In my long career studying and advising on urban warfare for the US military, I’ve never known an army to take such measures to attend to the enemy’s civilian population, especially while simultaneously combating the enemy in the very same buildings.

Another example is Col. Richard Kemp, a long-serving British Army officer who commanded all British forces, together with some American forces, during a major operation in Afghanistan in 2003. He also played a senior intelligence role in Iraq. 

Responding to critics of the IDF’s actions in Gaza, he wrote in January: 

I have not yet heard one single realistic proposal for an alternative way of operating that would reduce civilian harm while still achieving the necessary objectives. That tells me that the IDF has no choice but to prosecute this conflict along current lines, despite the terrible loss of civilian life…

[The IDF’s] daunting combination of concurrent and conflicting challenges, coupled with the fact that Hamas systematically uses Gazans as human shields, and operates within and beneath civilian infrastructure, means that it is literally not possible to achieve the objectives of defeating Hamas and rescuing the hostages without the tragic consequence of civilian casualties and the regrettable destruction of civilian property from both ground and air. No army in the world would be able to do so, no matter what tactics they employed.

Those who accept Israel has a right to self-defence but imagine there “must be a better way” need to recognise, as Kilcullen urged, that “reality is reality” – no “better way” exists. 

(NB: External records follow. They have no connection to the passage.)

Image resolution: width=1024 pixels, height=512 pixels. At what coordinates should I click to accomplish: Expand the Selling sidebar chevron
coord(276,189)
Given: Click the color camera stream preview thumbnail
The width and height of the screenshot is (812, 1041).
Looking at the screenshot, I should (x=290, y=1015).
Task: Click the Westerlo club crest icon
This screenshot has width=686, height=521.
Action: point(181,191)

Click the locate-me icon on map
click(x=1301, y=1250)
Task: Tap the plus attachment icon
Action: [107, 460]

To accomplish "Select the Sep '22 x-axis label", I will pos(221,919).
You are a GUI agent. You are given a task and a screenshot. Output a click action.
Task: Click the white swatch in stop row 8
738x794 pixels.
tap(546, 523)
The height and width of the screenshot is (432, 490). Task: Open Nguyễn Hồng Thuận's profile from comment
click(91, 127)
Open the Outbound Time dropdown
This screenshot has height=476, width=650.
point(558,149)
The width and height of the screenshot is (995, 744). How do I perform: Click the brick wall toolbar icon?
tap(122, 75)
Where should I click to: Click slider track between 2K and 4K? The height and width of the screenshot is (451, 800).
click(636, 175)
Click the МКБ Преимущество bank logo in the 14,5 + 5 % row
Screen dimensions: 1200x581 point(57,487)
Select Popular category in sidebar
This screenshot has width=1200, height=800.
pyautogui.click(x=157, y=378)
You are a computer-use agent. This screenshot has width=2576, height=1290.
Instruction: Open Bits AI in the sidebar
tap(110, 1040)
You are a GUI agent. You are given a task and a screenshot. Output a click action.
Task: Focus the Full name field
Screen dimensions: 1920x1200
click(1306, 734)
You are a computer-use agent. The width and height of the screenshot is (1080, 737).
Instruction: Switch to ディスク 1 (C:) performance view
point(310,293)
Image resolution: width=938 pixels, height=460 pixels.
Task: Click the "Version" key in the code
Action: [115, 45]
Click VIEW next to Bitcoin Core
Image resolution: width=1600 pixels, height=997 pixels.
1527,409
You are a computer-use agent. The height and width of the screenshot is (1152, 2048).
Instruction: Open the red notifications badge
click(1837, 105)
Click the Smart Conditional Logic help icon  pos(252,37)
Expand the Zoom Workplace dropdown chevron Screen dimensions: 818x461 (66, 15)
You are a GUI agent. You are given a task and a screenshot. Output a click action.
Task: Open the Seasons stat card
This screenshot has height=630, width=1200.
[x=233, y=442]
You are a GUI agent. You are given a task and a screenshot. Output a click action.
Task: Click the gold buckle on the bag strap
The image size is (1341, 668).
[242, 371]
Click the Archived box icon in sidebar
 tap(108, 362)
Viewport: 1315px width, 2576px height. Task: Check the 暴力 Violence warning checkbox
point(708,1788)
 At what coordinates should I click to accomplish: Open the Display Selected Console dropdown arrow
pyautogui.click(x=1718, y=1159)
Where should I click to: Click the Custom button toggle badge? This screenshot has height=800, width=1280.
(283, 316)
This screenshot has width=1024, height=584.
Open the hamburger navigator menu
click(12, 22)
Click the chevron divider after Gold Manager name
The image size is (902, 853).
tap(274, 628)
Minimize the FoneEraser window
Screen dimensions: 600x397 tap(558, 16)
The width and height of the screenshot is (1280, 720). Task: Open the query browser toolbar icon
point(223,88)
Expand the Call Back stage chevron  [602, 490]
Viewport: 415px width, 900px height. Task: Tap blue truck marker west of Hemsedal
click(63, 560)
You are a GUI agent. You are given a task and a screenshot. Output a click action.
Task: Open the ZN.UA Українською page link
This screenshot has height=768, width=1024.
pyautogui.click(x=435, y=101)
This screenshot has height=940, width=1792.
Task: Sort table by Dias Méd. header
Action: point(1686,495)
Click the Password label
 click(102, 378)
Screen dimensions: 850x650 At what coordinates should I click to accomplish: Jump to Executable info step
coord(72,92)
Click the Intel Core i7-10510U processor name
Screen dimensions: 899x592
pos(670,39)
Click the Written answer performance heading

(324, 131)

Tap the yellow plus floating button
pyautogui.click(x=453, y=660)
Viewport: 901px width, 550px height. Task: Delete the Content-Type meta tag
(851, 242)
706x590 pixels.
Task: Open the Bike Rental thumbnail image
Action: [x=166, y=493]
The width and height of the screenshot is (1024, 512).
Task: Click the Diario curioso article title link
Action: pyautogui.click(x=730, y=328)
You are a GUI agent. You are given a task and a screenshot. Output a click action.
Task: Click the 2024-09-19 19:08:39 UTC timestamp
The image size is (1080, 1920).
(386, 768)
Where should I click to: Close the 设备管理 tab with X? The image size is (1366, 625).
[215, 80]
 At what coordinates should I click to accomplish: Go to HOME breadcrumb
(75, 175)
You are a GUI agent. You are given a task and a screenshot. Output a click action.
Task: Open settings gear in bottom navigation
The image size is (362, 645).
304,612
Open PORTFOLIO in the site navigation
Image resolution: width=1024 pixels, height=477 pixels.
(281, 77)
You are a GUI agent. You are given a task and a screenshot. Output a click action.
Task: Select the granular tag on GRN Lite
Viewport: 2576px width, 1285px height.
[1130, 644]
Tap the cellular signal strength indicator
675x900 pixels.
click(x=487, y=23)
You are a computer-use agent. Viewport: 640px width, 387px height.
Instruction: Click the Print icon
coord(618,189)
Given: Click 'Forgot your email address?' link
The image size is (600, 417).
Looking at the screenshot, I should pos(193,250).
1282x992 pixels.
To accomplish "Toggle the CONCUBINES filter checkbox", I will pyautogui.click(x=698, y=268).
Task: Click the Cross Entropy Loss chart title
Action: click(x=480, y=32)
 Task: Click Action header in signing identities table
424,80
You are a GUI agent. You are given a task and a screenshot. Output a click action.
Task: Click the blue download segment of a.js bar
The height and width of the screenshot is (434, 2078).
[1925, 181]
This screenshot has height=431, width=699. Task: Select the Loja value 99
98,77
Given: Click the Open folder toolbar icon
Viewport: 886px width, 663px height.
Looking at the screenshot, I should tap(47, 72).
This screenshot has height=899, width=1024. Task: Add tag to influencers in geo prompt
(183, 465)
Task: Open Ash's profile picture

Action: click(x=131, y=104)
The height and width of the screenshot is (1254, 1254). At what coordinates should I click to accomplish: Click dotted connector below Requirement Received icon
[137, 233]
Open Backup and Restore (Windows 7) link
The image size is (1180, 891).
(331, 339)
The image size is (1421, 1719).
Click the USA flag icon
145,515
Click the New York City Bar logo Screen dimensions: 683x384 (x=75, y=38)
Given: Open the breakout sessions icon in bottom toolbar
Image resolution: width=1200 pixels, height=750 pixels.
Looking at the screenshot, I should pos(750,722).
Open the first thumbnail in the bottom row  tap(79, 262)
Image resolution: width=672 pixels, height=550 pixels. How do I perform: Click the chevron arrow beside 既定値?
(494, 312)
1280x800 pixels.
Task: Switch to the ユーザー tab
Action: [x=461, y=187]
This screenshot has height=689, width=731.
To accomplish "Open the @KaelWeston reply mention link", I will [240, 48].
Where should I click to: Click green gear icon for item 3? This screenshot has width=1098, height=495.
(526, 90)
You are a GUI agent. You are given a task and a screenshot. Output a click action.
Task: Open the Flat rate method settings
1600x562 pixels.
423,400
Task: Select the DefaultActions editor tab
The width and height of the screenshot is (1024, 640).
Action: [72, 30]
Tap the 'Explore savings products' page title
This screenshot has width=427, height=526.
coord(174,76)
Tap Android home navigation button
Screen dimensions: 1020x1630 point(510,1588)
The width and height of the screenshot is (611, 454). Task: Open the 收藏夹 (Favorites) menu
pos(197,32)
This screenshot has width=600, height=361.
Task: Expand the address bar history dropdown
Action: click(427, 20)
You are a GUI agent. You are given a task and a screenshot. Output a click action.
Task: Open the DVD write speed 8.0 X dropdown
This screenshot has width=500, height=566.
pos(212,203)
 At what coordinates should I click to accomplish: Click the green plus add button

Concern about the welfare of suffering Gazans is a moral imperative. However, if your concern about them causes you to say Israel must be prevented from defeating Hamas, then let’s be clear: you are saying Hamas has created a situation where, because it illegally uses Gazans as human shields, Israel has no right to self-defence against it. You are saying Israel just has to accept that nothing effective can be done about the Hamas threat in the wake of the mass murder, torture, rape and abductions of October 7, as well as Hamas’ determination to repeat that attack “again and again”.